As tentativas de restringir os empréstimos também causaram um grande efeito colateral negativo — levaram os coreanos de baixa renda a recorrerem a credores com custos e riscos mais elevados. Hummm, terão que pagar com a própria carne! Assim, esta opção deixa muitos à mercê dos agiotas estilo “gansgter”. Apesar de que fantasmáticamente poucos possam se ver nas mãos de gângsteres que ameaçam retirar seus órgãos para venda, como mostrado no “Squid Game”! O fardo em si de uma dívida avassaladora é um problema social que se aprofunda — sem mencionar a principal causa de suicídio na Coréia do Sul.
Schadenfreude! Schadenfreude!
Existe uma contradição infamiliar e humorística entre os acontecimentos grotescos na tela e a música romântica e clássica da trilha sonora. Muitas vezes não se conectam propositalmente para criar um clima cartunesco. Por exemplo, a preparação sinistra para o famoso primeiro jogo, incluindo a passagem ao longo de uma escada Escheriana, é acompanhada pela valsa do Danúbio Azul de Johann Strauss!
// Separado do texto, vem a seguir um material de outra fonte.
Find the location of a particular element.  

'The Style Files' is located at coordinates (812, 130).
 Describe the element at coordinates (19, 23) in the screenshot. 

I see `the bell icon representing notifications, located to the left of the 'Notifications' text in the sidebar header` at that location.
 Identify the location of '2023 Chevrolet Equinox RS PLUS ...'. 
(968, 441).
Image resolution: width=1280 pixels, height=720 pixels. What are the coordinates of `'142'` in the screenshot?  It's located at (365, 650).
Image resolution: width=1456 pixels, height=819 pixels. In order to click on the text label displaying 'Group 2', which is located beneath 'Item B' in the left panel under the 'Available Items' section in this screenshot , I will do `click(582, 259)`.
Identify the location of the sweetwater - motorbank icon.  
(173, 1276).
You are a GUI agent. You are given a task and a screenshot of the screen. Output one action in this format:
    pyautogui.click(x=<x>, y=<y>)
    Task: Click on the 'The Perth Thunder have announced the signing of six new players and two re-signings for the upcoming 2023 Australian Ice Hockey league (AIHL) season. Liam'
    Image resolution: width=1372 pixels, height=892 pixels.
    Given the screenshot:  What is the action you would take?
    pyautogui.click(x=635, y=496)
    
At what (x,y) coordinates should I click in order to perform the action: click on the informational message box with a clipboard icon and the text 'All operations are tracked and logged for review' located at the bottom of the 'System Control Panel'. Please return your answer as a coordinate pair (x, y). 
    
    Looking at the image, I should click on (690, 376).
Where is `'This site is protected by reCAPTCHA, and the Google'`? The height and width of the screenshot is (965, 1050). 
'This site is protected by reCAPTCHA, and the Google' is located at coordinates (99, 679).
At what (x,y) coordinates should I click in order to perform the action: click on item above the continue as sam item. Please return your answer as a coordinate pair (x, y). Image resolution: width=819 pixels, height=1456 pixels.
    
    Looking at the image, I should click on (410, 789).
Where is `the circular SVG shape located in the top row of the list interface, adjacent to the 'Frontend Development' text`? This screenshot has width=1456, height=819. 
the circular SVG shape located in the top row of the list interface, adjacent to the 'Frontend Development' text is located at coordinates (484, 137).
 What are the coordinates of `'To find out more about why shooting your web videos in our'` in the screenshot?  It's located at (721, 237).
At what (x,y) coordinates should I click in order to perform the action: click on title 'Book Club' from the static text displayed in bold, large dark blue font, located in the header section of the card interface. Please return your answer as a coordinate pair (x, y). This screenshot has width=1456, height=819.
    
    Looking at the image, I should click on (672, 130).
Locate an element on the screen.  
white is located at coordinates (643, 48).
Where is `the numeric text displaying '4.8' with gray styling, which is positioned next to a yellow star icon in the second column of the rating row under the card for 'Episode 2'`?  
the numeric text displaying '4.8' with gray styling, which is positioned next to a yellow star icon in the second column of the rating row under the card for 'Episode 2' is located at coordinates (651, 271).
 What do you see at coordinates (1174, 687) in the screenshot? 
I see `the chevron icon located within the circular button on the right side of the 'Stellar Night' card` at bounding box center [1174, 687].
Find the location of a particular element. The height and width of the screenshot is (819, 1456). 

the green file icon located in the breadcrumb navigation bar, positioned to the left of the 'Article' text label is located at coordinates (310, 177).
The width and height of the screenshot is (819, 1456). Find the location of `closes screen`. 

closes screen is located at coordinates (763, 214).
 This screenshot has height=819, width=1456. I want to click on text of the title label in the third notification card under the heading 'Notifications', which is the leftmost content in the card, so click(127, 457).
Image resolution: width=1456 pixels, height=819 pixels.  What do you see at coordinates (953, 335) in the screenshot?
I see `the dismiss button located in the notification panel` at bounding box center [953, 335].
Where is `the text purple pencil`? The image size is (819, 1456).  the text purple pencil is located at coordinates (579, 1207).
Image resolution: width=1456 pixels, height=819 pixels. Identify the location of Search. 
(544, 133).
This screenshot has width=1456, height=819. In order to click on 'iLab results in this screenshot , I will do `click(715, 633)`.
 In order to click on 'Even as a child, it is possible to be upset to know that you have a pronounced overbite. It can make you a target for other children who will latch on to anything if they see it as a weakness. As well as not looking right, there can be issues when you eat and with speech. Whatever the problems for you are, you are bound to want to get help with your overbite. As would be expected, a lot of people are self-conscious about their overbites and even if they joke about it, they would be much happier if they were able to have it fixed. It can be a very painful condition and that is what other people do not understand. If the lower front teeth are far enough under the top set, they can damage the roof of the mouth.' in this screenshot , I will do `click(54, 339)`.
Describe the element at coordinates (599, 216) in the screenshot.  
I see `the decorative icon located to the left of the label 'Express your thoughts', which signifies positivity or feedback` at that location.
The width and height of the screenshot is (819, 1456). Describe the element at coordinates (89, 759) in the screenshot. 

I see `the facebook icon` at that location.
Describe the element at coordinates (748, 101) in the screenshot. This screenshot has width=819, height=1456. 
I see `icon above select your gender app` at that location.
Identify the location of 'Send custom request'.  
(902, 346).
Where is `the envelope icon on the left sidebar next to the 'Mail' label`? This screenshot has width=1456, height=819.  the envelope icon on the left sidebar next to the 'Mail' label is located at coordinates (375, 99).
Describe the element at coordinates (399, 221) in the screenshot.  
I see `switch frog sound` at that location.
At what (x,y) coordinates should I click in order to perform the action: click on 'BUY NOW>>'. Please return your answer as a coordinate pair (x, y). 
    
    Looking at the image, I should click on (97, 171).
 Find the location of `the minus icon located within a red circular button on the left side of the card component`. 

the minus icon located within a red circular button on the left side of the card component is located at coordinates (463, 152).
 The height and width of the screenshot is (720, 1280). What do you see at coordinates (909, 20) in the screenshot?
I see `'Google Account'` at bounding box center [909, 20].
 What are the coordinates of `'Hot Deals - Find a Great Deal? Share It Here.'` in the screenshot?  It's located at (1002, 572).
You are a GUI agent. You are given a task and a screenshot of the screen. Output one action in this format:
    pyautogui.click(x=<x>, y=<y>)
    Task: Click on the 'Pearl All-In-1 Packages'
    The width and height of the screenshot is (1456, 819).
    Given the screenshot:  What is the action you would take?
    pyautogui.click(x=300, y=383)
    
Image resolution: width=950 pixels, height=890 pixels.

Outro momento muito interessante de “Squid Game” se conecta mais ainda com a validação de seu sucesso na Coréia do Sul pois vai de encontro à memória televisiva popular. Quando os participantes acordam em sua primeira manhã em seu dormitório surreal, a trilha sonora consiste no triunfalista Concerto para Trompete de Haydn, que já foi usado anteriormente como trilha sonora em um popular jogo de perguntas coreano chamado “Janghak Quiz” (1973-1996).
"Squid Game” também inclui um nível de violência característico do cinema ocidental, mas vejam bem… raro na televisão coreana. É uma grande e perversa surpresa para o público de lá! Por ser novidade, explode na mídia.
Terminamos por aqui minha cara Netflix! Obrigado pela programação instigante. E vamos aguardar pelo Squid Game 2. Afinal, nesta era covidiana a fórmula das séries e nosso costume de maratoná-las substituiu nossa frequência vilipendiada às salas de cinema — que espero retornar a frequentar em breve. Ainda bem que você existe e claro, os outros canais de streaming também. Sem todos vocês teria sido mais dificil passar pela pandemia que espero estar no seu final.